▶ To be done
Rewrite the entries below with "New Project" swapped for "Open File" and every other part left unchanged. Omit the pictures from your version.

--------------------

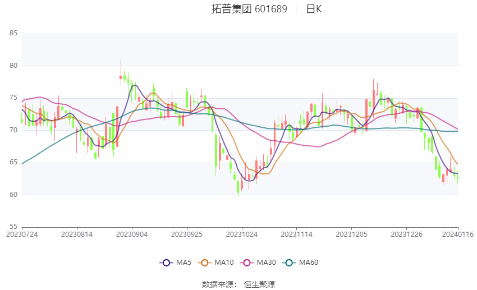This screenshot has width=477, height=290.
Task: Click the chart title 拓普集团 601689
Action: click(249, 9)
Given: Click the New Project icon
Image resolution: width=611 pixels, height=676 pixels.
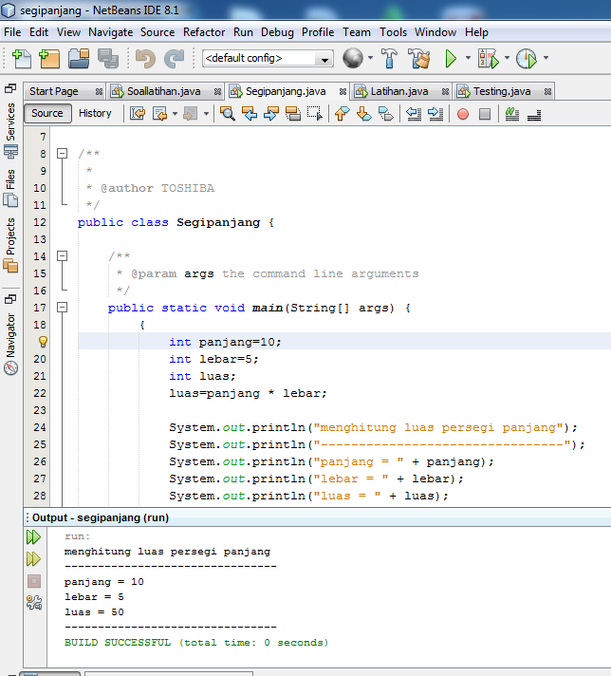Looking at the screenshot, I should (x=49, y=59).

--------------------

▶ Result of the exercise
This screenshot has width=477, height=290.
Task: Click the chart title 拓普集团 601689
Action: click(249, 9)
Given: Click the Open File icon
Image resolution: width=611 pixels, height=676 pixels.
Looking at the screenshot, I should (x=49, y=59).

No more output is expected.